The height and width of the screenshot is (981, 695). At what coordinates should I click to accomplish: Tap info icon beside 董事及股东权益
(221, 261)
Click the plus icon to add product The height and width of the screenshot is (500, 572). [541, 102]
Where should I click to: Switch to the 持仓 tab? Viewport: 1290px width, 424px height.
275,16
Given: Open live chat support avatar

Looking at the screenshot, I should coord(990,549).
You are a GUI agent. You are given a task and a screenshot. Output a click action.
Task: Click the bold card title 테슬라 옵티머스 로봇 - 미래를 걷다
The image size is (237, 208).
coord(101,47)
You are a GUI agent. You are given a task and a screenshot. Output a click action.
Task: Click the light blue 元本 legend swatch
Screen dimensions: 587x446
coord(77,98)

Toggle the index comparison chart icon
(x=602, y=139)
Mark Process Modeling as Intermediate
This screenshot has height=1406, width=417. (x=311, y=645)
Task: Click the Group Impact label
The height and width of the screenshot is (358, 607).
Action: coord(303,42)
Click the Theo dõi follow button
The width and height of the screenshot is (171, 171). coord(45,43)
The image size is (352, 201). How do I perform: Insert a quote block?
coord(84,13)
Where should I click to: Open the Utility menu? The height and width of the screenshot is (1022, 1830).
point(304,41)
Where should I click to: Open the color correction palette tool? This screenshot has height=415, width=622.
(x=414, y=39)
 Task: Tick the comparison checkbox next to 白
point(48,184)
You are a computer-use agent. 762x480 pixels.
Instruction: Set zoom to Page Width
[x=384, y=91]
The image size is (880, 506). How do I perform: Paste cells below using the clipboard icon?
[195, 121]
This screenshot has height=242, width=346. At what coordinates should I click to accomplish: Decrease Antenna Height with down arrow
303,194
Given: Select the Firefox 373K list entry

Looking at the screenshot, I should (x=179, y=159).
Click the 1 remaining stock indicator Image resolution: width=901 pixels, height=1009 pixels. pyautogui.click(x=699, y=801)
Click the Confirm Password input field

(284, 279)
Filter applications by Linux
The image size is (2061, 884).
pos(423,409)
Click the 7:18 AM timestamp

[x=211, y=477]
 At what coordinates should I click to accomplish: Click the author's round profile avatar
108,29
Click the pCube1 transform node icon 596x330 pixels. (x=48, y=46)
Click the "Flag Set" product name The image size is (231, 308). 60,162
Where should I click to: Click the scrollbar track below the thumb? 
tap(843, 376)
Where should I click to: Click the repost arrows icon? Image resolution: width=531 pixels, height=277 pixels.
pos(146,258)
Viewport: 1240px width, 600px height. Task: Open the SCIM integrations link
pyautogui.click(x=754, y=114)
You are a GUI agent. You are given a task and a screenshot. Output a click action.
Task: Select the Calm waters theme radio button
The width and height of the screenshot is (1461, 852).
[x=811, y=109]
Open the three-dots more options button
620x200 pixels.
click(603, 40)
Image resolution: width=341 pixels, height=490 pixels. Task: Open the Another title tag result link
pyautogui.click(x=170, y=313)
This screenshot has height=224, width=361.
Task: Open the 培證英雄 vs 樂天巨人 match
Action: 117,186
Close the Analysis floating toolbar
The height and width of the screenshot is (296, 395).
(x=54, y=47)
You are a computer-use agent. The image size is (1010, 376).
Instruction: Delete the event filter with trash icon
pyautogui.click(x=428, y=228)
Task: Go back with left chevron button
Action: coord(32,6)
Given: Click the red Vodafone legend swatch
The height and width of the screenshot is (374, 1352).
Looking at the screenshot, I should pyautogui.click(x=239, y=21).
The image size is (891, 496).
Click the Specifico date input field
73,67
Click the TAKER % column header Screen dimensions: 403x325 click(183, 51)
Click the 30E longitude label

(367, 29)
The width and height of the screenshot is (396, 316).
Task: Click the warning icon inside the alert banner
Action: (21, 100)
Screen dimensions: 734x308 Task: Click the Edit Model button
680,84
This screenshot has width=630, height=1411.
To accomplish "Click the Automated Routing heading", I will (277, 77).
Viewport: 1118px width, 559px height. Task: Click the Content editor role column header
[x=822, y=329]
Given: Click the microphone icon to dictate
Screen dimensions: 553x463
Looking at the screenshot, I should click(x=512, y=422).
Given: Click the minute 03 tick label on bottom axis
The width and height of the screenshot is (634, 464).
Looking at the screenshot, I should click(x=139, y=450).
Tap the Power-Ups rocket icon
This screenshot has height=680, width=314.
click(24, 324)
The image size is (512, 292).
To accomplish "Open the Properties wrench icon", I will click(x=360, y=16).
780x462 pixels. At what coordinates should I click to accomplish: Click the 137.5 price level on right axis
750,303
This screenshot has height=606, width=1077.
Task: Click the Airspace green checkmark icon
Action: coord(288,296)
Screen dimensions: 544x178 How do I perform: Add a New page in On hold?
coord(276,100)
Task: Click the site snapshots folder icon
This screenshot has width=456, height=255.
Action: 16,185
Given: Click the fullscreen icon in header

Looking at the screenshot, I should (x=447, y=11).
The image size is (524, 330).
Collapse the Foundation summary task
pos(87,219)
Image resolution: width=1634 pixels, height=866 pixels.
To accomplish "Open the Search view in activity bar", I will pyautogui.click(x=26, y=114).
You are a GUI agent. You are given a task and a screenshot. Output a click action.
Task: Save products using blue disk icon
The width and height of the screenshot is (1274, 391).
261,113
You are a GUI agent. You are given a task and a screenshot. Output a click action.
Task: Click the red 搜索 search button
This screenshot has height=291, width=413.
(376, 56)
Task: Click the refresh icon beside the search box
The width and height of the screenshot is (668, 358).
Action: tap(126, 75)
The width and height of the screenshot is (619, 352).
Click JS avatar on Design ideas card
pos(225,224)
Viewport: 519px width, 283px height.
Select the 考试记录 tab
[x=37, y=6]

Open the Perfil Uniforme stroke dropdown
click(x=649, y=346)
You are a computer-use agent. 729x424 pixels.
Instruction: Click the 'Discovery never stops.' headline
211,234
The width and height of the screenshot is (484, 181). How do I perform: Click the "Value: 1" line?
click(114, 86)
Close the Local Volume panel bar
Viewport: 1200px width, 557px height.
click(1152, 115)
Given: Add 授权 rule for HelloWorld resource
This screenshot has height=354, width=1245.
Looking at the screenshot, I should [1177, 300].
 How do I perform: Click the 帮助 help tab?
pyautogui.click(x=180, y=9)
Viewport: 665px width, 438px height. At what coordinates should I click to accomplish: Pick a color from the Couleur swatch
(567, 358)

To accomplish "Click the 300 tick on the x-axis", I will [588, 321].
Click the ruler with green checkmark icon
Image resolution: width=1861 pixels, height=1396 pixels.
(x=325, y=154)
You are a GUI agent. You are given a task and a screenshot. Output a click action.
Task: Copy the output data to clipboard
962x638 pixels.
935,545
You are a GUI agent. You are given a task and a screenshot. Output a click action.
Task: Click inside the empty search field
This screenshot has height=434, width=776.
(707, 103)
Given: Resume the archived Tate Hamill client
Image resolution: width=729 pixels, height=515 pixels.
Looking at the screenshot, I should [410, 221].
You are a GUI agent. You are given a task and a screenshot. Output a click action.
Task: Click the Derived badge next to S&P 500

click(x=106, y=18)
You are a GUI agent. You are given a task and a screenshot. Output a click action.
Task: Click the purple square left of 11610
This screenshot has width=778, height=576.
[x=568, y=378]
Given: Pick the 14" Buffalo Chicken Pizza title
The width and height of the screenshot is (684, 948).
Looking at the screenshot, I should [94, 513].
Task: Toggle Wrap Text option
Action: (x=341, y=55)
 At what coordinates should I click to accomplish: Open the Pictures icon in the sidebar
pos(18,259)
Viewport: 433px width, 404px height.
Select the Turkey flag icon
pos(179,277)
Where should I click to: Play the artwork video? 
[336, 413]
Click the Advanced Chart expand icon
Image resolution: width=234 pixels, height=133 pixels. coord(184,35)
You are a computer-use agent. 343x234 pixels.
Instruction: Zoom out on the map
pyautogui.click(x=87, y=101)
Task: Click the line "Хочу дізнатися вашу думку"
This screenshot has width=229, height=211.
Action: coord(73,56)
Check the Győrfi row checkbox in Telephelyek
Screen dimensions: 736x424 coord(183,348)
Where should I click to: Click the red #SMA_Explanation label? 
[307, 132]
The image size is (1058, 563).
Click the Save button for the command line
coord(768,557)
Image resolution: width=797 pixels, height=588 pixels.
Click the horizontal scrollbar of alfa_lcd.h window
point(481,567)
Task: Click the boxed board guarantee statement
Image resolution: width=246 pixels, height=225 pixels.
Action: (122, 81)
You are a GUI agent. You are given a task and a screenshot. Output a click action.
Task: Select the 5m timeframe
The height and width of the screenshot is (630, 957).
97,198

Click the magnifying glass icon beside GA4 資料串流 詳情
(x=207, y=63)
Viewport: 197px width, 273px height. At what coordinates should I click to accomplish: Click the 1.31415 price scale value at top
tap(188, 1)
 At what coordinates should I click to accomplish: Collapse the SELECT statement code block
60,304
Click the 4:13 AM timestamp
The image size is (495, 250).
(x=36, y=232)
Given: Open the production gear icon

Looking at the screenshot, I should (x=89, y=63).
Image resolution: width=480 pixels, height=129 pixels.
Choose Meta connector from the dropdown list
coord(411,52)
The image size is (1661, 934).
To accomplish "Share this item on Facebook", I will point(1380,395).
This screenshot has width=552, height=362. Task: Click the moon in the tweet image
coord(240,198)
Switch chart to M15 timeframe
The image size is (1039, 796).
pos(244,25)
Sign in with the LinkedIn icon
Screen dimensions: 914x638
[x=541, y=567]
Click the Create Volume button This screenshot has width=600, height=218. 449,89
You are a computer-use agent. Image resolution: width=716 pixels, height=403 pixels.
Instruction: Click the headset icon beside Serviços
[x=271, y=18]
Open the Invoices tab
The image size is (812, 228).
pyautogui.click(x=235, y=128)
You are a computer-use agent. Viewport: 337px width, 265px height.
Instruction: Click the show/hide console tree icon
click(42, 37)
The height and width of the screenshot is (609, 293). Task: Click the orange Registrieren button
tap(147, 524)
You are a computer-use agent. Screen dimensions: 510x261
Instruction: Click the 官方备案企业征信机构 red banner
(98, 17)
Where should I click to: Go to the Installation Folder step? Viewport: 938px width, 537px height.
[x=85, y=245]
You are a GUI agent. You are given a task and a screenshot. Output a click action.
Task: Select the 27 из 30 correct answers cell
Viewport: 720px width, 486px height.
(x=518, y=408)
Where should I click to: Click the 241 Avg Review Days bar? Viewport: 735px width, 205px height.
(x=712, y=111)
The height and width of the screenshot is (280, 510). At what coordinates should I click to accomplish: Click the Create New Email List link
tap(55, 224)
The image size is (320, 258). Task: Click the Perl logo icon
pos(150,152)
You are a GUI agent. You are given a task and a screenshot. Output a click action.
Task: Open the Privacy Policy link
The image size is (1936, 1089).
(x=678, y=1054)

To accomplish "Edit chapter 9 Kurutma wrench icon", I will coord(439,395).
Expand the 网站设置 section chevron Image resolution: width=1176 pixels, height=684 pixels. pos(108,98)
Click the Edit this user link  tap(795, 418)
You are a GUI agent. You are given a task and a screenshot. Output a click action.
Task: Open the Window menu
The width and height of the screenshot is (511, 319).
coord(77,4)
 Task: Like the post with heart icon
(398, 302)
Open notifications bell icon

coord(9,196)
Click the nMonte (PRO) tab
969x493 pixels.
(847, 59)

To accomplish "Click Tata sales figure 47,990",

• • • •

Exercise goal: Reproduce exactly the section above that begins at the line containing "You are a computer-use agent. 762x480 pixels." and ends at the line containing "The image size is (891, 496).", leaving out all other lines.

Answer to the exercise:
You are a computer-use agent. 762x480 pixels.
Instruction: Set zoom to Page Width
[x=384, y=91]
The image size is (880, 506). How do I perform: Paste cells below using the clipboard icon?
[195, 121]
This screenshot has height=242, width=346. At what coordinates should I click to accomplish: Decrease Antenna Height with down arrow
303,194
Given: Select the Firefox 373K list entry

Looking at the screenshot, I should (x=179, y=159).
Click the 1 remaining stock indicator Image resolution: width=901 pixels, height=1009 pixels. pyautogui.click(x=699, y=801)
Click the Confirm Password input field

(284, 279)
Filter applications by Linux
The image size is (2061, 884).
pos(423,409)
Click the 7:18 AM timestamp

[x=211, y=477]
 At what coordinates should I click to accomplish: Click the author's round profile avatar
108,29
Click the pCube1 transform node icon 596x330 pixels. (x=48, y=46)
Click the "Flag Set" product name The image size is (231, 308). 60,162
Where should I click to: Click the scrollbar track below the thumb? 
tap(843, 376)
Where should I click to: Click the repost arrows icon? Image resolution: width=531 pixels, height=277 pixels.
pos(146,258)
Viewport: 1240px width, 600px height. Task: Open the SCIM integrations link
pyautogui.click(x=754, y=114)
You are a GUI agent. You are given a task and a screenshot. Output a click action.
Task: Select the Calm waters theme radio button
The width and height of the screenshot is (1461, 852).
[x=811, y=109]
Open the three-dots more options button
620x200 pixels.
click(603, 40)
Image resolution: width=341 pixels, height=490 pixels. Task: Open the Another title tag result link
pyautogui.click(x=170, y=313)
This screenshot has height=224, width=361.
Task: Open the 培證英雄 vs 樂天巨人 match
Action: 117,186
Close the Analysis floating toolbar
The height and width of the screenshot is (296, 395).
(x=54, y=47)
You are a computer-use agent. The image size is (1010, 376).
Instruction: Delete the event filter with trash icon
pyautogui.click(x=428, y=228)
Task: Go back with left chevron button
Action: coord(32,6)
Given: Click the red Vodafone legend swatch
The height and width of the screenshot is (374, 1352).
Looking at the screenshot, I should pyautogui.click(x=239, y=21).
The image size is (891, 496).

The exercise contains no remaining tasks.